Records from a data source
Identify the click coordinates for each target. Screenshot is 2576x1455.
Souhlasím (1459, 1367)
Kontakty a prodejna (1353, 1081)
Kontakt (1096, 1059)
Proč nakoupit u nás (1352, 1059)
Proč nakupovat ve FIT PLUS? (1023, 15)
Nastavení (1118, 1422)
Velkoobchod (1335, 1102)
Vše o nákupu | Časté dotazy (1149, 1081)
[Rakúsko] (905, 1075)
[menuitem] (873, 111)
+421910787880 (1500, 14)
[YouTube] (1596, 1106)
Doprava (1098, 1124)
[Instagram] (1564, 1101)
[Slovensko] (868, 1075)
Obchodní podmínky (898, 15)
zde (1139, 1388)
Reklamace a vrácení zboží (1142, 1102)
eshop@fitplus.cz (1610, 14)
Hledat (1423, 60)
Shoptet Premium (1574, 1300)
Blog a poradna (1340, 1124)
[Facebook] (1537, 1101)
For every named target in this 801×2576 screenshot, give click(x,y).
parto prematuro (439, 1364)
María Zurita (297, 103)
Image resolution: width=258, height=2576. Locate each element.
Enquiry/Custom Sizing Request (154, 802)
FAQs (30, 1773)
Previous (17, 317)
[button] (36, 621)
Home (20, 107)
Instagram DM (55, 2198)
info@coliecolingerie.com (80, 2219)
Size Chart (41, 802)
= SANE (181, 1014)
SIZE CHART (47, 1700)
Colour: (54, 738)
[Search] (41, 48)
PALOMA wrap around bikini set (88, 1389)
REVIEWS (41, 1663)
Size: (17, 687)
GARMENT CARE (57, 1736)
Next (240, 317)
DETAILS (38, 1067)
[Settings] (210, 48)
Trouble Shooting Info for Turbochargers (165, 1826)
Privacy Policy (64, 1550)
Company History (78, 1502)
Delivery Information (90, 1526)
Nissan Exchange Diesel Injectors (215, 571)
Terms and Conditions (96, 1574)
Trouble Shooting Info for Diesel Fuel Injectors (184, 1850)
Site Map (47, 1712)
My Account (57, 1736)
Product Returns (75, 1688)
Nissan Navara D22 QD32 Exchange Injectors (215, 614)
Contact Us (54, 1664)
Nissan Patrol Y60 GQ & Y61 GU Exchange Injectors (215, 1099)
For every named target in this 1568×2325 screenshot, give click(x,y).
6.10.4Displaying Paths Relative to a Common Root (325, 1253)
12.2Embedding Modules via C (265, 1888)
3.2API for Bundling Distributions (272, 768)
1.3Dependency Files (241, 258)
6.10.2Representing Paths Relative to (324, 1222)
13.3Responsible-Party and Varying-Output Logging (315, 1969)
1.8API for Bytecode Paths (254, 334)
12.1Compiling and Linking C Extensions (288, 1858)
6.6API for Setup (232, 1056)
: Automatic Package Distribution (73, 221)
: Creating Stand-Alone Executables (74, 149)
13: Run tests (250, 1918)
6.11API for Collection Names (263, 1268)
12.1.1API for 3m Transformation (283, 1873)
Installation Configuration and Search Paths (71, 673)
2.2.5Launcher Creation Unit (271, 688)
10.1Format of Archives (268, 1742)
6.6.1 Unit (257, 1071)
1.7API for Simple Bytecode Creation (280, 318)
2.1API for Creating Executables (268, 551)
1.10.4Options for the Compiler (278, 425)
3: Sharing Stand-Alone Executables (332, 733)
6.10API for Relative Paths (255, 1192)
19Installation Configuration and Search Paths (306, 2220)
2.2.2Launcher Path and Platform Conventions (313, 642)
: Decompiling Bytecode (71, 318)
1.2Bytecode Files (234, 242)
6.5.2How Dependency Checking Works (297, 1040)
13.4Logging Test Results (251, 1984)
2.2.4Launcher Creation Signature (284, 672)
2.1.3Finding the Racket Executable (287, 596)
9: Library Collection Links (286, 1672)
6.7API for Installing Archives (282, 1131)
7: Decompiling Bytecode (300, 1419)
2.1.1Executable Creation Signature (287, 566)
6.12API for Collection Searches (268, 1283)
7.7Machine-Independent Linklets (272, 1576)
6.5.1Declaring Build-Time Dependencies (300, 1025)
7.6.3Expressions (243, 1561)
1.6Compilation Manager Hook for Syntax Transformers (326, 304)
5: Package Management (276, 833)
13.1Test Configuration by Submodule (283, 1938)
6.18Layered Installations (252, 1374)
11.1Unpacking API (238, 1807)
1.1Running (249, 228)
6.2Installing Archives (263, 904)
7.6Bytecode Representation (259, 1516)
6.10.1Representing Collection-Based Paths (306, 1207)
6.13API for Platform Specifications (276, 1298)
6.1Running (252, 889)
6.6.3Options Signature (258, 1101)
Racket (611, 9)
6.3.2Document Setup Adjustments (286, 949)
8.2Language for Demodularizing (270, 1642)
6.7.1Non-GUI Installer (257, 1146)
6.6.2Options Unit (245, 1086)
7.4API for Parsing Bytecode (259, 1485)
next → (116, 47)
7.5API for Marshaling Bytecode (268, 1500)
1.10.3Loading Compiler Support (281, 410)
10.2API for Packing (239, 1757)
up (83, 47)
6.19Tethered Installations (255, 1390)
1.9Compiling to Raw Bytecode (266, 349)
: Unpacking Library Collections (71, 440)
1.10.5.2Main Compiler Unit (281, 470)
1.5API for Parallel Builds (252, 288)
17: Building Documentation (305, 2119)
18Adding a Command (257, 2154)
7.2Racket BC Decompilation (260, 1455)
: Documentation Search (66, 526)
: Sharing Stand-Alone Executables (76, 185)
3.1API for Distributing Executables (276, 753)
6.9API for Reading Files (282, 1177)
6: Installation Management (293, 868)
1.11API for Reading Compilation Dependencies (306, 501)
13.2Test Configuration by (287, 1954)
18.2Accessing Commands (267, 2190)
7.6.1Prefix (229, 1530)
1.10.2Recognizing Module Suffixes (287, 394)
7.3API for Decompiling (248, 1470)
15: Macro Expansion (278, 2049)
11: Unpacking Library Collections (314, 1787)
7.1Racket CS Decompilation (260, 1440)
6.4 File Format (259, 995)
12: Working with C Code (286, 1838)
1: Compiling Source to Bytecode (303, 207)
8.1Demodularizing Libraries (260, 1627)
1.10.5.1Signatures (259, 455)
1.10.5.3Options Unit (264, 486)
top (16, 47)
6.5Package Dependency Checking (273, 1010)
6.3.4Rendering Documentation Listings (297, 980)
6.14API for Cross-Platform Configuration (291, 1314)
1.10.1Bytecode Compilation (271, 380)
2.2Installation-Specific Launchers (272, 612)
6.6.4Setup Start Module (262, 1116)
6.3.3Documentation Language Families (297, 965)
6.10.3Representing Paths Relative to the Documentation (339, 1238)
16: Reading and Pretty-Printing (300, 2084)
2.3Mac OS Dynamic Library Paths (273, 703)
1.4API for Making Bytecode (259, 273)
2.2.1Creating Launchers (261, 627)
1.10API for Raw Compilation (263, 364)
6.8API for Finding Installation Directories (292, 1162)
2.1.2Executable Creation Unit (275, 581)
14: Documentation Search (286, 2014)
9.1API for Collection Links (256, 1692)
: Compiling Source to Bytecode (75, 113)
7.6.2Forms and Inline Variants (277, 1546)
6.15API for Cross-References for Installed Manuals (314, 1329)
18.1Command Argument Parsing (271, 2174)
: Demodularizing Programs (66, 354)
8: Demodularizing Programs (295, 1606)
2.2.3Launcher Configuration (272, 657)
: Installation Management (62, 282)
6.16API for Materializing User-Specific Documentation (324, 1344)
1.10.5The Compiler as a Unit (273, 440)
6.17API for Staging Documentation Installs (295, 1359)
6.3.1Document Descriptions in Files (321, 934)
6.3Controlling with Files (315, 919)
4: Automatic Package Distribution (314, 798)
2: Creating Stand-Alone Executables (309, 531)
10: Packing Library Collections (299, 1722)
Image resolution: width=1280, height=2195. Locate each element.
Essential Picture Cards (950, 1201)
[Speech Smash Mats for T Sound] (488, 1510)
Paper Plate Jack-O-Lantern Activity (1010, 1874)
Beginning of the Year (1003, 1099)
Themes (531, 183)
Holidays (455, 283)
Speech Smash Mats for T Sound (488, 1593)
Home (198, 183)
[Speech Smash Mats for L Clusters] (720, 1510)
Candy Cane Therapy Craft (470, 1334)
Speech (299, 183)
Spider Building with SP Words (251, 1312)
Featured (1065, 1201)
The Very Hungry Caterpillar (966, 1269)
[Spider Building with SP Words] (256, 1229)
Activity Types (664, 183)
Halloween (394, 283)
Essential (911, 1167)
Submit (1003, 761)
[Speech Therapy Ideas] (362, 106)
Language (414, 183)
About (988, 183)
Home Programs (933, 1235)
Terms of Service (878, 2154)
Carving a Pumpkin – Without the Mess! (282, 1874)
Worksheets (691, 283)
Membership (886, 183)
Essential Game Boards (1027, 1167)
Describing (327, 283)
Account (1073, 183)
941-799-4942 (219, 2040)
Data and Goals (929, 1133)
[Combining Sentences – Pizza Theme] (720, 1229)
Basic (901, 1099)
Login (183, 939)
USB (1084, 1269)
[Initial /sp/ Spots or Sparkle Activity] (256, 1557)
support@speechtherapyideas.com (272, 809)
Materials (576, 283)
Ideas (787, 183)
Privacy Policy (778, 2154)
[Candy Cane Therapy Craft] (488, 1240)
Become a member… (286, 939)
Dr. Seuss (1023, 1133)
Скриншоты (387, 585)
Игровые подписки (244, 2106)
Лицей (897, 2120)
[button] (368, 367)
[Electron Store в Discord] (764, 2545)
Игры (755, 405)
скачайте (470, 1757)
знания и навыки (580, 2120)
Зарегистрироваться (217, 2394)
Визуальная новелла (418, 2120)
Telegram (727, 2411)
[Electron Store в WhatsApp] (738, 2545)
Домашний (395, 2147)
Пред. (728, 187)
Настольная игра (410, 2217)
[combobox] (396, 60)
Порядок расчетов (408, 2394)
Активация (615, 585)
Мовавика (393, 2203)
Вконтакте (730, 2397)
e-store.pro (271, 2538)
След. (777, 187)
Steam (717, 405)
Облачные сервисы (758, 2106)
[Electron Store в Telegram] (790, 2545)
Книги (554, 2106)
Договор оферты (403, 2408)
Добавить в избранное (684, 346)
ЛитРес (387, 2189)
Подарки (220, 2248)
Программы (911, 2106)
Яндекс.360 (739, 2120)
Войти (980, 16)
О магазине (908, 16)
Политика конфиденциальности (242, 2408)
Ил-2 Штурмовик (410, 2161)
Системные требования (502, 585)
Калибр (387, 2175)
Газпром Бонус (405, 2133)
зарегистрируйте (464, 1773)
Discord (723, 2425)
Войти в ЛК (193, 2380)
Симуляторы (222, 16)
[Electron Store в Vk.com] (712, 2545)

What is required
Every line above that includes the string "Spider" needs to be copied.

Exercise output
Spider Building with SP Words (251, 1312)
[Spider Building with SP Words] (256, 1229)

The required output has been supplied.